* 課題の目的
「Switch to the Cuts」を含む行から「coord(50,458)」を含む行までを、両端の行も含めて一字一句そのまま書き写してください。

* 課題データ

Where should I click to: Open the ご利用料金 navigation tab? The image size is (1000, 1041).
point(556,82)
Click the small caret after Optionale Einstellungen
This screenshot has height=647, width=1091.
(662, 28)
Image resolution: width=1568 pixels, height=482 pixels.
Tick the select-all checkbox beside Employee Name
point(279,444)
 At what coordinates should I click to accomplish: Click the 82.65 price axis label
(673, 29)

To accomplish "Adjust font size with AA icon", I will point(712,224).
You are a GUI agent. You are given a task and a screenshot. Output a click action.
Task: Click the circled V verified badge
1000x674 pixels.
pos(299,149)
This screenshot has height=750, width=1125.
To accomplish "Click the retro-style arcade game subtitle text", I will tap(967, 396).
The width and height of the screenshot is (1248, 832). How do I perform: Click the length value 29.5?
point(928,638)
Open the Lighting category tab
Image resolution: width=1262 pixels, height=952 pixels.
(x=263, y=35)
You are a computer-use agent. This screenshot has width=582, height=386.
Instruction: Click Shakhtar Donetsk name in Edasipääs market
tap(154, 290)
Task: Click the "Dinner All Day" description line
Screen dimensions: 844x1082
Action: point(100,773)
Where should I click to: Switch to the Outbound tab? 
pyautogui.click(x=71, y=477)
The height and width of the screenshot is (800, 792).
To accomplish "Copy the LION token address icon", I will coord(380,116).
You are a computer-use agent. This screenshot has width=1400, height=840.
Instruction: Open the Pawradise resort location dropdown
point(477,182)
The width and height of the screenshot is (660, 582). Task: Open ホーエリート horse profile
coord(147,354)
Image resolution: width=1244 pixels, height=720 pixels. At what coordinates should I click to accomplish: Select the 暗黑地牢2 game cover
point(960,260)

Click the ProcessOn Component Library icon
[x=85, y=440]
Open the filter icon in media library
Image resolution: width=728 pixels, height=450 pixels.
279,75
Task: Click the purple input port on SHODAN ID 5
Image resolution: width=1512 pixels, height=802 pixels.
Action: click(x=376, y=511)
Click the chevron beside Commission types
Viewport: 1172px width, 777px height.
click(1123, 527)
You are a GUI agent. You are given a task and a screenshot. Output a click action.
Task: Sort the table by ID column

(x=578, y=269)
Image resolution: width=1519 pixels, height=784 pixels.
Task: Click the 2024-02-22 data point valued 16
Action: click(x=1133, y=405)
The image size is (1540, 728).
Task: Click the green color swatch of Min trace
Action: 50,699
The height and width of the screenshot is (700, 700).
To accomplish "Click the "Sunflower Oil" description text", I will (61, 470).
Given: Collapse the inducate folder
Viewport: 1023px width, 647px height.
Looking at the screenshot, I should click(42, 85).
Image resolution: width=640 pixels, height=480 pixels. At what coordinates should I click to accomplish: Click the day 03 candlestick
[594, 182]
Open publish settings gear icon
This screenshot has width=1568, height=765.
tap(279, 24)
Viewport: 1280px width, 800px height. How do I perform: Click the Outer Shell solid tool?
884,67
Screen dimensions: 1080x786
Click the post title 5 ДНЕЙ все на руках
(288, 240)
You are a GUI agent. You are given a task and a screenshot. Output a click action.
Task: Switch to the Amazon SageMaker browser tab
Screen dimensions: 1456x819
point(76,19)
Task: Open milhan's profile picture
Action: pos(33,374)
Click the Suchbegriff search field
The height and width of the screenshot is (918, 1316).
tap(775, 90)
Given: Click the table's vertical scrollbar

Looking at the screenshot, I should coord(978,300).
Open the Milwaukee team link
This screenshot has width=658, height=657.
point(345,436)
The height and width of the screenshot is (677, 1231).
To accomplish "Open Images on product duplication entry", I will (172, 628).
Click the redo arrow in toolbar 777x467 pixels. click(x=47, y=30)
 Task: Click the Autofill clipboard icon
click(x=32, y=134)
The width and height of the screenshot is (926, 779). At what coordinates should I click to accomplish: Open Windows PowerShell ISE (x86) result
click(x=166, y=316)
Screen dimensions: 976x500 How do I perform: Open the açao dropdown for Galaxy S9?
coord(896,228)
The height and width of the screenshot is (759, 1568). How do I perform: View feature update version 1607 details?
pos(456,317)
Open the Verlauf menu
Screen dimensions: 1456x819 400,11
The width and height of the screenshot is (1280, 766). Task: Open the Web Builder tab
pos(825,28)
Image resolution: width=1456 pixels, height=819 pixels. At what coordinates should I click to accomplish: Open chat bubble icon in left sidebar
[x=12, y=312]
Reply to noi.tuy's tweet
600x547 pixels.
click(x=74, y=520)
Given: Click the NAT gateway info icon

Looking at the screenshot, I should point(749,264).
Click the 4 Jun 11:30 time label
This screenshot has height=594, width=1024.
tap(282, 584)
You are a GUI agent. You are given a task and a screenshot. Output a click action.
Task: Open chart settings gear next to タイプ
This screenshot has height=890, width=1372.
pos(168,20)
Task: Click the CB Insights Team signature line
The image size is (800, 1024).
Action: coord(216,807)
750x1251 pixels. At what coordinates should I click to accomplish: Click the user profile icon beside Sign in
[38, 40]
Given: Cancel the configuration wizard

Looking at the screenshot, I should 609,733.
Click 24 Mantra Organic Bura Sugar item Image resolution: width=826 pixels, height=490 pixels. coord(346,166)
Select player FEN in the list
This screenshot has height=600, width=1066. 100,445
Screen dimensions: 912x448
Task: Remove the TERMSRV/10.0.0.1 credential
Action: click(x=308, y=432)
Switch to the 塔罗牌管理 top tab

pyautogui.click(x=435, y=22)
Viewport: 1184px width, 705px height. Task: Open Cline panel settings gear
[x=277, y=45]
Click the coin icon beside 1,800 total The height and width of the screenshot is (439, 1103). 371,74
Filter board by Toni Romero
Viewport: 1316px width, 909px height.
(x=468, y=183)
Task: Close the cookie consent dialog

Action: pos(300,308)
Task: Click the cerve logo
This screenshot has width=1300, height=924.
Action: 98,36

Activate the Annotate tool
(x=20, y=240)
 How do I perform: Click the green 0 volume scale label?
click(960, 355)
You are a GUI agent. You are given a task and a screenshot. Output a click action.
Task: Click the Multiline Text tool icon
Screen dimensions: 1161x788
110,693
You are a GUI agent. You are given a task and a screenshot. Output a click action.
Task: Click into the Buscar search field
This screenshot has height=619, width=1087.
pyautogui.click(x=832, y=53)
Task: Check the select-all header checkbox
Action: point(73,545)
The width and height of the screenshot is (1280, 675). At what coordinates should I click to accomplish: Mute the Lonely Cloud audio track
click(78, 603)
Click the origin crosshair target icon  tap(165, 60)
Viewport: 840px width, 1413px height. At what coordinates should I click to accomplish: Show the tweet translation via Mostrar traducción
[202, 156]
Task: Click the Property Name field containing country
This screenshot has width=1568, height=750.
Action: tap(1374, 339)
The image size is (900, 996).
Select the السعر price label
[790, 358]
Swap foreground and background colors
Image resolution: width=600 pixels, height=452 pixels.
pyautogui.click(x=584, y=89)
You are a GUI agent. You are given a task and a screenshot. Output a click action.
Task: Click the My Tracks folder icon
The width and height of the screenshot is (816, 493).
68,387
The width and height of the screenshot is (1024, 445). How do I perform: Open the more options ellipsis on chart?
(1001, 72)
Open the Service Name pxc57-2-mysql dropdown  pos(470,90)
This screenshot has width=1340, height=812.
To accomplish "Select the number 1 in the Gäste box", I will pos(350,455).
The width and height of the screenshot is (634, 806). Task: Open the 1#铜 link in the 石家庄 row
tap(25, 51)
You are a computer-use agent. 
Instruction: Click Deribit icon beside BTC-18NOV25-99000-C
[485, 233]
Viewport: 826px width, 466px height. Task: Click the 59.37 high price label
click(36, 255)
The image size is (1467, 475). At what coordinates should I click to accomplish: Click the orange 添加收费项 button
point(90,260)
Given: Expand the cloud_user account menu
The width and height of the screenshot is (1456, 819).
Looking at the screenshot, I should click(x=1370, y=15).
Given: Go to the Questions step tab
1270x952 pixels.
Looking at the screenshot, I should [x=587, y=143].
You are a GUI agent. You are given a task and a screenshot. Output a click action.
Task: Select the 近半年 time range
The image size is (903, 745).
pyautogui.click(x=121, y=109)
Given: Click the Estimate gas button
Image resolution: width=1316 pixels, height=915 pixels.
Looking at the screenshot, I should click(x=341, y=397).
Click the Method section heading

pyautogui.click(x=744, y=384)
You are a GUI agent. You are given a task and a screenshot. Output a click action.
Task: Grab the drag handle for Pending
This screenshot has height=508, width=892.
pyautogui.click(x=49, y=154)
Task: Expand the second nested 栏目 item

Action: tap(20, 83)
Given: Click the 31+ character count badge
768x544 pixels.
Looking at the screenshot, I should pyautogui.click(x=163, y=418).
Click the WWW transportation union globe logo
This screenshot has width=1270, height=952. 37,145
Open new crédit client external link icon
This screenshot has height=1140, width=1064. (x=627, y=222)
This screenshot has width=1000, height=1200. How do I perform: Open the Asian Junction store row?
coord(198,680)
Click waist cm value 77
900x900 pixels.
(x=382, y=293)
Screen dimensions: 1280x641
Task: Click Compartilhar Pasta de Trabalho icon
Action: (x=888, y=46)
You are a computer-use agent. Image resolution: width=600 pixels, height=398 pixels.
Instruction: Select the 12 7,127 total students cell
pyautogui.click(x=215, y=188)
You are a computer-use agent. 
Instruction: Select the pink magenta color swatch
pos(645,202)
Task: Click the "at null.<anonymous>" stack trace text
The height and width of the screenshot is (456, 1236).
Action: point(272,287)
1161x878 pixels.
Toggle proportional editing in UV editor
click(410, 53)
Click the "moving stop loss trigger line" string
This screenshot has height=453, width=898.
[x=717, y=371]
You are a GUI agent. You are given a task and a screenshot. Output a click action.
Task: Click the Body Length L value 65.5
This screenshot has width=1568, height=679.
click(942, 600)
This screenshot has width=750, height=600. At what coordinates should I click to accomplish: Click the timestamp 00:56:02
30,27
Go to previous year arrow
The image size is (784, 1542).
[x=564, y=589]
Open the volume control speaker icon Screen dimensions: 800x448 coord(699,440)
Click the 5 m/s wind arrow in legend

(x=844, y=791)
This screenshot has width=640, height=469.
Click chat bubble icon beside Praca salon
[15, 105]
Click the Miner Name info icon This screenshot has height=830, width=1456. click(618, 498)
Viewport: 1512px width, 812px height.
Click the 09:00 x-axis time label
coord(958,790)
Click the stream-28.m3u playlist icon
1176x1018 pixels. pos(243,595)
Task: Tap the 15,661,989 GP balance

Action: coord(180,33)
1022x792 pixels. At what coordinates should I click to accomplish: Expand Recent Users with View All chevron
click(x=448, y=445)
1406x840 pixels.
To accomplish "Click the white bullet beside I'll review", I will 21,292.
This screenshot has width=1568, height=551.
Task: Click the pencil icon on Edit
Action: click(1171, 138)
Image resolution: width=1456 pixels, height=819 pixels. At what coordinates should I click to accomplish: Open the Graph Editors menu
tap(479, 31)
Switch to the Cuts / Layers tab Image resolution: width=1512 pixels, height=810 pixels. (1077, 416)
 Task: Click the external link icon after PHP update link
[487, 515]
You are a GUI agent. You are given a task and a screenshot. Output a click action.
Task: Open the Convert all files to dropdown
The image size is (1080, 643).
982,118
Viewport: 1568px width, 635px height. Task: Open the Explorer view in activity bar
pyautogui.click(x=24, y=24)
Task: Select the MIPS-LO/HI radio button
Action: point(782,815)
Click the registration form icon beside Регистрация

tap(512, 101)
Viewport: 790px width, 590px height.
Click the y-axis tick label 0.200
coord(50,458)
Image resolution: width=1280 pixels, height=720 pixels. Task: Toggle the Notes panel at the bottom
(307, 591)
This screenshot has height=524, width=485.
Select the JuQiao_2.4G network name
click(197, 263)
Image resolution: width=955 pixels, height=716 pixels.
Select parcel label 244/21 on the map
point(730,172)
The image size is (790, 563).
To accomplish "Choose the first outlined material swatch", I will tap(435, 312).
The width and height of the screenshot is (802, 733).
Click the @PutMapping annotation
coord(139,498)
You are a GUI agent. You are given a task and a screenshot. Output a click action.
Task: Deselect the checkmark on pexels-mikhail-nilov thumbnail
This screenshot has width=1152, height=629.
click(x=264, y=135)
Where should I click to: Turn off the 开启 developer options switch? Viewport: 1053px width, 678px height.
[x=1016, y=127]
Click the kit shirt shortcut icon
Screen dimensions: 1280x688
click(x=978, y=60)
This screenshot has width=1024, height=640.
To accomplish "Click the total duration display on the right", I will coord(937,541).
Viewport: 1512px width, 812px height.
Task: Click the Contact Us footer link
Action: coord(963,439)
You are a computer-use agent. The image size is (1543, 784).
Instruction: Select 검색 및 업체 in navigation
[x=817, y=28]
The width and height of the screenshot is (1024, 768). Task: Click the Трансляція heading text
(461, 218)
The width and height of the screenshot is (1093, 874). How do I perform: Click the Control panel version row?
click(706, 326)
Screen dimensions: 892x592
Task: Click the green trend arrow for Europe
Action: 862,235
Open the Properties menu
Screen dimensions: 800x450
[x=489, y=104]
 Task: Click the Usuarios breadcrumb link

* 最終回答
Switch to the Cuts / Layers tab Image resolution: width=1512 pixels, height=810 pixels. (1077, 416)
 Task: Click the external link icon after PHP update link
[487, 515]
You are a GUI agent. You are given a task and a screenshot. Output a click action.
Task: Open the Convert all files to dropdown
The image size is (1080, 643).
982,118
Viewport: 1568px width, 635px height. Task: Open the Explorer view in activity bar
pyautogui.click(x=24, y=24)
Task: Select the MIPS-LO/HI radio button
Action: point(782,815)
Click the registration form icon beside Регистрация

tap(512, 101)
Viewport: 790px width, 590px height.
Click the y-axis tick label 0.200
coord(50,458)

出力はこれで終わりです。